Put every line of the listing below into a JSON list of strings, one string per line, with blank lines omitted.

(Stored listing)
....................
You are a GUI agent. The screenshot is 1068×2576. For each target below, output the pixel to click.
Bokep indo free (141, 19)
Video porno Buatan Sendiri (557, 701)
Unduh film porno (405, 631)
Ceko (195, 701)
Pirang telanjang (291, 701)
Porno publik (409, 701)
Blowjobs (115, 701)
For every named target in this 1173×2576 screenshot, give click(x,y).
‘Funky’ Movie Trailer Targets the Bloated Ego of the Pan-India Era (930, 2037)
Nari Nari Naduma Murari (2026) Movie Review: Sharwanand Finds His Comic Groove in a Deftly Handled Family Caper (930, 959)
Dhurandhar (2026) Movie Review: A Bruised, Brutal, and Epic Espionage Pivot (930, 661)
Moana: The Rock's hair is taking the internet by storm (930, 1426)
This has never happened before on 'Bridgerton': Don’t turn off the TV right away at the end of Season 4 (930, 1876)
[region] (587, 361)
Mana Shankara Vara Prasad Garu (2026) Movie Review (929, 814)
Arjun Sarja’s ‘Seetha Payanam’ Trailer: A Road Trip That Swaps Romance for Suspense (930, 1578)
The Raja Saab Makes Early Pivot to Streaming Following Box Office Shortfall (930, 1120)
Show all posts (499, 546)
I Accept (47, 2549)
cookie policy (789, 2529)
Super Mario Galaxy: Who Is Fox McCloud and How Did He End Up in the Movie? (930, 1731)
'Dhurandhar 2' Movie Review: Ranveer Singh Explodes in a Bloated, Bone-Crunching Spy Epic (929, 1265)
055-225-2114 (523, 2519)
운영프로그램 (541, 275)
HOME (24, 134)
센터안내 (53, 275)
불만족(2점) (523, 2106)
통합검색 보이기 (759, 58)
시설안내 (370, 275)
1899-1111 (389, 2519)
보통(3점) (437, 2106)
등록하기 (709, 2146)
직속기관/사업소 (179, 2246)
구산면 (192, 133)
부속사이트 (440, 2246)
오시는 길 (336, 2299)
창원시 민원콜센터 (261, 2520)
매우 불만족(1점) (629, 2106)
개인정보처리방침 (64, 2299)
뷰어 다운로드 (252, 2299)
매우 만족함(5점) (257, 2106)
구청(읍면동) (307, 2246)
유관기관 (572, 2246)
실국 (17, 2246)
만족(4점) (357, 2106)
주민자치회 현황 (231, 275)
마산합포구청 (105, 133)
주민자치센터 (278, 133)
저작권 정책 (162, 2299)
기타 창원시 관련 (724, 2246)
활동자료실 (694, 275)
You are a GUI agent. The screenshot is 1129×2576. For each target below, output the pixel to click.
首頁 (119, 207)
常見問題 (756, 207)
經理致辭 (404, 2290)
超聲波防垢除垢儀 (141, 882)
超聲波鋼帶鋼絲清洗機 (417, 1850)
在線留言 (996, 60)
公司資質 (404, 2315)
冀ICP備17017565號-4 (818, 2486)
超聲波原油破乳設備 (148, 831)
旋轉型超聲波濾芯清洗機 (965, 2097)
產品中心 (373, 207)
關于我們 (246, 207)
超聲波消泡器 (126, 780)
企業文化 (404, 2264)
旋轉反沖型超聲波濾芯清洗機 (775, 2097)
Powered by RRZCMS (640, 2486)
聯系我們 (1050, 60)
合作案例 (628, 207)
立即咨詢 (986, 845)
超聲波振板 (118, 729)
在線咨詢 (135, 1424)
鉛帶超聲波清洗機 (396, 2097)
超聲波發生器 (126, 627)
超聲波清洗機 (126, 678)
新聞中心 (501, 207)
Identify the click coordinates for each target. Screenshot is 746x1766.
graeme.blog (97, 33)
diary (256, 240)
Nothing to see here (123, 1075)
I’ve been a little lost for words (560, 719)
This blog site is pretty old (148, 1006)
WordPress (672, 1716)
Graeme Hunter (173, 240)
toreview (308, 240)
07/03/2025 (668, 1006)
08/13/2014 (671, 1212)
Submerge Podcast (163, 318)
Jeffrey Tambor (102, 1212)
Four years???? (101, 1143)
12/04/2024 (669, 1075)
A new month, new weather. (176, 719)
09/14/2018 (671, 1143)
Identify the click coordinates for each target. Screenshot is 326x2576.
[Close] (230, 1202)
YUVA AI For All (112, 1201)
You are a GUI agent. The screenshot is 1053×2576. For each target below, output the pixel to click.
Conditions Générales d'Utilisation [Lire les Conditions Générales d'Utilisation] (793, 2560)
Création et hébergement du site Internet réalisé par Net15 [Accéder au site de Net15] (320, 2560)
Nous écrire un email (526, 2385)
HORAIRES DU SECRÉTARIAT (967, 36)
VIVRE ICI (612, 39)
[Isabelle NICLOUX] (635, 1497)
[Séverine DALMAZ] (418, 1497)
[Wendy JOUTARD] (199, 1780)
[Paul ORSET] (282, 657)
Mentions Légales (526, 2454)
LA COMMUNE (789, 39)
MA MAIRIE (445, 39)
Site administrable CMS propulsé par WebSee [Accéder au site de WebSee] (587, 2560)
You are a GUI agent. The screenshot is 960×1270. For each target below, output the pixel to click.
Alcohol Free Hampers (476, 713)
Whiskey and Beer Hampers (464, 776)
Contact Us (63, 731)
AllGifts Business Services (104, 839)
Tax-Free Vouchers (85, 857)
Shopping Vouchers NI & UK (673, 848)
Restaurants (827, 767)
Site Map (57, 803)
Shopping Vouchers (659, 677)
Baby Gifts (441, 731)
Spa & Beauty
....................
* FINISHED ANSWER
[
  "You are a GUI agent. The screenshot is 1068×2576. For each target below, output the pixel to click.",
  "Bokep indo free (141, 19)",
  "Video porno Buatan Sendiri (557, 701)",
  "Unduh film porno (405, 631)",
  "Ceko (195, 701)",
  "Pirang telanjang (291, 701)",
  "Porno publik (409, 701)",
  "Blowjobs (115, 701)",
  "For every named target in this 1173×2576 screenshot, give click(x,y).",
  "‘Funky’ Movie Trailer Targets the Bloated Ego of the Pan-India Era (930, 2037)",
  "Nari Nari Naduma Murari (2026) Movie Review: Sharwanand Finds His Comic Groove in a Deftly Handled Family Caper (930, 959)",
  "Dhurandhar (2026) Movie Review: A Bruised, Brutal, and Epic Espionage Pivot (930, 661)",
  "Moana: The Rock's hair is taking the internet by storm (930, 1426)",
  "This has never happened before on 'Bridgerton': Don’t turn off the TV right away at the end of Season 4 (930, 1876)",
  "[region] (587, 361)",
  "Mana Shankara Vara Prasad Garu (2026) Movie Review (929, 814)",
  "Arjun Sarja’s ‘Seetha Payanam’ Trailer: A Road Trip That Swaps Romance for Suspense (930, 1578)",
  "The Raja Saab Makes Early Pivot to Streaming Following Box Office Shortfall (930, 1120)",
  "Show all posts (499, 546)",
  "I Accept (47, 2549)",
  "cookie policy (789, 2529)",
  "Super Mario Galaxy: Who Is Fox McCloud and How Did He End Up in the Movie? (930, 1731)",
  "'Dhurandhar 2' Movie Review: Ranveer Singh Explodes in a Bloated, Bone-Crunching Spy Epic (929, 1265)",
  "055-225-2114 (523, 2519)",
  "운영프로그램 (541, 275)",
  "HOME (24, 134)",
  "센터안내 (53, 275)",
  "불만족(2점) (523, 2106)",
  "통합검색 보이기 (759, 58)",
  "시설안내 (370, 275)",
  "1899-1111 (389, 2519)",
  "보통(3점) (437, 2106)",
  "등록하기 (709, 2146)",
  "직속기관/사업소 (179, 2246)",
  "구산면 (192, 133)",
  "부속사이트 (440, 2246)",
  "오시는 길 (336, 2299)",
  "창원시 민원콜센터 (261, 2520)",
  "매우 불만족(1점) (629, 2106)",
  "개인정보처리방침 (64, 2299)",
  "뷰어 다운로드 (252, 2299)",
  "매우 만족함(5점) (257, 2106)",
  "구청(읍면동) (307, 2246)",
  "유관기관 (572, 2246)",
  "실국 (17, 2246)",
  "만족(4점) (357, 2106)",
  "주민자치회 현황 (231, 275)",
  "마산합포구청 (105, 133)",
  "주민자치센터 (278, 133)",
  "저작권 정책 (162, 2299)",
  "기타 창원시 관련 (724, 2246)",
  "활동자료실 (694, 275)",
  "You are a GUI agent. The screenshot is 1129×2576. For each target below, output the pixel to click.",
  "首頁 (119, 207)",
  "常見問題 (756, 207)",
  "經理致辭 (404, 2290)",
  "超聲波防垢除垢儀 (141, 882)",
  "超聲波鋼帶鋼絲清洗機 (417, 1850)",
  "在線留言 (996, 60)",
  "公司資質 (404, 2315)",
  "冀ICP備17017565號-4 (818, 2486)",
  "超聲波原油破乳設備 (148, 831)",
  "旋轉型超聲波濾芯清洗機 (965, 2097)",
  "產品中心 (373, 207)",
  "關于我們 (246, 207)",
  "超聲波消泡器 (126, 780)",
  "企業文化 (404, 2264)",
  "旋轉反沖型超聲波濾芯清洗機 (775, 2097)",
  "Powered by RRZCMS (640, 2486)",
  "聯系我們 (1050, 60)",
  "合作案例 (628, 207)",
  "立即咨詢 (986, 845)",
  "超聲波振板 (118, 729)",
  "在線咨詢 (135, 1424)",
  "鉛帶超聲波清洗機 (396, 2097)",
  "超聲波發生器 (126, 627)",
  "超聲波清洗機 (126, 678)",
  "新聞中心 (501, 207)",
  "Identify the click coordinates for each target. Screenshot is 746x1766.",
  "graeme.blog (97, 33)",
  "diary (256, 240)",
  "Nothing to see here (123, 1075)",
  "I’ve been a little lost for words (560, 719)",
  "This blog site is pretty old (148, 1006)",
  "WordPress (672, 1716)",
  "Graeme Hunter (173, 240)",
  "toreview (308, 240)",
  "07/03/2025 (668, 1006)",
  "08/13/2014 (671, 1212)",
  "Submerge Podcast (163, 318)",
  "Jeffrey Tambor (102, 1212)",
  "Four years???? (101, 1143)",
  "12/04/2024 (669, 1075)",
  "A new month, new weather. (176, 719)",
  "09/14/2018 (671, 1143)",
  "Identify the click coordinates for each target. Screenshot is 326x2576.",
  "[Close] (230, 1202)",
  "YUVA AI For All (112, 1201)",
  "You are a GUI agent. The screenshot is 1053×2576. For each target below, output the pixel to click.",
  "Conditions Générales d'Utilisation [Lire les Conditions Générales d'Utilisation] (793, 2560)",
  "Création et hébergement du site Internet réalisé par Net15 [Accéder au site de Net15] (320, 2560)",
  "Nous écrire un email (526, 2385)",
  "HORAIRES DU SECRÉTARIAT (967, 36)",
  "VIVRE ICI (612, 39)",
  "[Isabelle NICLOUX] (635, 1497)",
  "[Séverine DALMAZ] (418, 1497)",
  "[Wendy JOUTARD] (199, 1780)",
  "[Paul ORSET] (282, 657)",
  "Mentions Légales (526, 2454)",
  "LA COMMUNE (789, 39)",
  "MA MAIRIE (445, 39)",
  "Site administrable CMS propulsé par WebSee [Accéder au site de WebSee] (587, 2560)",
  "You are a GUI agent. The screenshot is 960×1270. For each target below, output the pixel to click.",
  "Alcohol Free Hampers (476, 713)",
  "Whiskey and Beer Hampers (464, 776)",
  "Contact Us (63, 731)",
  "AllGifts Business Services (104, 839)",
  "Tax-Free Vouchers (85, 857)",
  "Shopping Vouchers NI & UK (673, 848)",
  "Restaurants (827, 767)",
  "Site Map (57, 803)",
  "Shopping Vouchers (659, 677)",
  "Baby Gifts (441, 731)",
  "Spa & Beauty"
]